Monday, 30 April 2018
Territory of Light - Flames
Flames is February's chapter of Territory of Light, the novel originally appeared in Japan in monthly installments and the book is now published in full in a translation by Geraldine Harcourt and reviews are beginning to appear for the complete novel, so I've tentatively tried to keep my eyes from reading them. Repeated thanks again go to Penguin for mailing out these monthly chapters, although perhaps a month or so out of sync its been interesting to pursue the narrator through her year and following her progress as she separates from her husband and finding herself bringing up and caring for her daughter whilst holding down her job, throughout the narratives in her writing the voices of Tsushima's characters feel imbued with a certain isolation, estranged from societal norms and buffeted by it's prejudices.

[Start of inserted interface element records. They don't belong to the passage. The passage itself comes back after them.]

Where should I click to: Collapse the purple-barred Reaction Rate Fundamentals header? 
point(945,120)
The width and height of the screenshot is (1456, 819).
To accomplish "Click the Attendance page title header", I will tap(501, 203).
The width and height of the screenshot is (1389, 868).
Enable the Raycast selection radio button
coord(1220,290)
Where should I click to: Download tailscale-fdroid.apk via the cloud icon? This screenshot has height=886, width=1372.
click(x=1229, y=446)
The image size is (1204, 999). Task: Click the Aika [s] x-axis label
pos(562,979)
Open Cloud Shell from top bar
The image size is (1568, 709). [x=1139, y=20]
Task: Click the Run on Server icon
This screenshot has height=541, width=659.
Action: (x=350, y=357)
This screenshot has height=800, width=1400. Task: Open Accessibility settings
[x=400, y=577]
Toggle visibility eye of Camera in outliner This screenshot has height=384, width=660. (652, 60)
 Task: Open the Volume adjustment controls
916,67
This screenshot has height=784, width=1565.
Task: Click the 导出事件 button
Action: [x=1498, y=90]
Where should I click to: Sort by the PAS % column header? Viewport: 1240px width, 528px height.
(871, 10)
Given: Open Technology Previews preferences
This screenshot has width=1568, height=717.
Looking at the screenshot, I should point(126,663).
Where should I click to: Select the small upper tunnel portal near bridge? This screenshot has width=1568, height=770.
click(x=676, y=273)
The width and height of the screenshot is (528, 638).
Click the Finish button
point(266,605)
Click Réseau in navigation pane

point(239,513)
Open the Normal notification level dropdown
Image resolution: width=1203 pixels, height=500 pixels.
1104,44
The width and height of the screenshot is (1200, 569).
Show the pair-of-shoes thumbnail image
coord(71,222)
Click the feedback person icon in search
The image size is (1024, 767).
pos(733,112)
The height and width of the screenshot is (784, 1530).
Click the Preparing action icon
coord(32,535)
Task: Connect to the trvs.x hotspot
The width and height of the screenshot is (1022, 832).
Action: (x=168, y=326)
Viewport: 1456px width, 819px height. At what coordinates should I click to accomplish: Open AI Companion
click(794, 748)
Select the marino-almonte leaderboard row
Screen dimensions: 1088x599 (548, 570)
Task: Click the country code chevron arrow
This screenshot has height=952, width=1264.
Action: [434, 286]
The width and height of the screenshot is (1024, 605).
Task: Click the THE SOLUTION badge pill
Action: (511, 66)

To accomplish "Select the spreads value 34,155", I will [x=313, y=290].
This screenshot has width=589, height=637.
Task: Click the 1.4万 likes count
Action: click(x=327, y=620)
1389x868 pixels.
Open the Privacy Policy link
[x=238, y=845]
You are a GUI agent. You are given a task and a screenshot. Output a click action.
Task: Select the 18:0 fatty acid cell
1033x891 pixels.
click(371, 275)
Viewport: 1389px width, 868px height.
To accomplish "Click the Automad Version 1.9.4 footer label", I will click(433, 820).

At the start of Flames the narrator observes the number of funerals in the area, and in spite of the cold she has the notion that in same way she herself is responsible or that she is linked to them, it's a strange link to contemplate and perhaps goes some way again, that arises throughout the course of the book of expressing the character's fragile feelings of hyper sensitivity. These deaths seem to come close to her with the death of her former boss, Kobayashi, amidst these observations the narrator falls prey to a heavy cold, and her daughter's angry fits surface again. Another episode of this fragility is when her daughter stays overnight at her friends, the narrator awakes in the middle of the night fearfully dreaming that she had lost her in town. Throughout the book reality and dream weave themselves through the narrative, and descriptions of mother and daughter caring for each other with their respective fevers and flu, we enter into a dream of the narrator's of a scene from school, although the students are grown up, inadvertently she exposes herself whilst changing and is chastised by the others, which seems to heighten again the sense the narrator has of being outcast, the dream ends with a rather listless erotic tone.
As with many of the other chapters, their names feel enigmatic at the initial outset and it's not until the end of Flames that things become apparent with the explosion of a nearby chemical factory, with this there feels for the narrator a certain sense of closure to the deaths at it's start, and again reading the book as a whole there's a sense of premonitions and signs cropping up throughout various moments in the book, scenes are pointedly imbued with portent. Without wanting to give everything away her husband, Fujino, makes contact and it'll be interesting to read the conclusion in the last chapter.